I think I am finally feeling caught up after my busy weekend. I have groceries in the house, laundry is caught up (well, I could do another load now), the floor is vacuumed, and my kitchen is in good shape. We have had doctors appointments this week, football practice, and a big report my 1st grader has been working on. Needless to say, I am ready for the weekend! Too bad it is only Thursday 🙁
Remember awhile ago when I made that Greek Vinaigrette dressing? This is one of the things I did with it. It was so good. I marinated the chicken in some of the dressing, and then I grilled it. Then I used the vinaigrette again as the dressing for the pasta salad. I ate this hot and the leftovers cold, it was great both ways. It was supposed to have black olives in it. I even had them out on the counter, but forgot to put them in! I do not like Feta, but if you do, it would be a great addition and make this even more Greek. As for the avocados….I have no idea if they are Greek. I just like them, so I put them in.

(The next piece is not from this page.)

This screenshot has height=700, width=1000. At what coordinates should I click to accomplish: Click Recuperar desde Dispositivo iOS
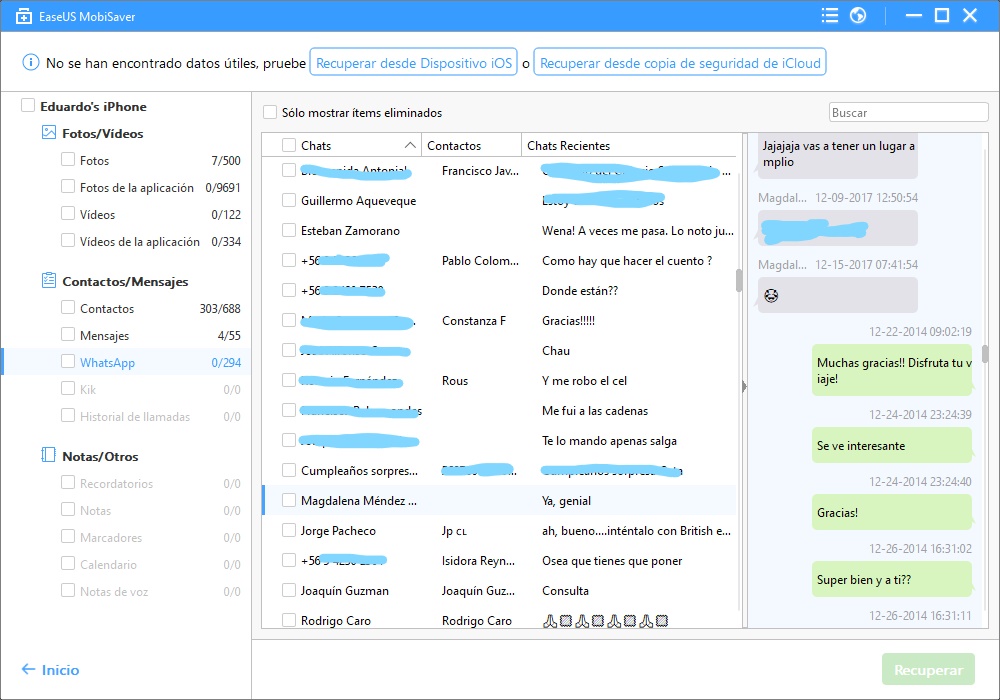[413, 63]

This would be a great side dish for your summer barbeque or to bring to a pot luck. I would just leave out the meat, and it would be equally delicious!
Greek Pasta Salad

Pasta with a Greek Vinaigrette. Great for summer barbeques, or a pot-luck.
Ingredients
- 1 pound short-cut pasta
- 1 cup cucumber, , diced
- 1 avocado, , diced
- 1 cup grape tomatoes, (I just diced what I had on hand)
- 1/2 cup black olives
- 1 large chicken breast
- Feta, (optional)
- Greek Vinaigrette, (recipe here)
Instructions
- In a resealable plastic storage bag place chicken and 3 Tbls of vinaigrette. Let marinade for 20-30 minutes. Not any longer, because there is so much lemon it will start to break down the chicken.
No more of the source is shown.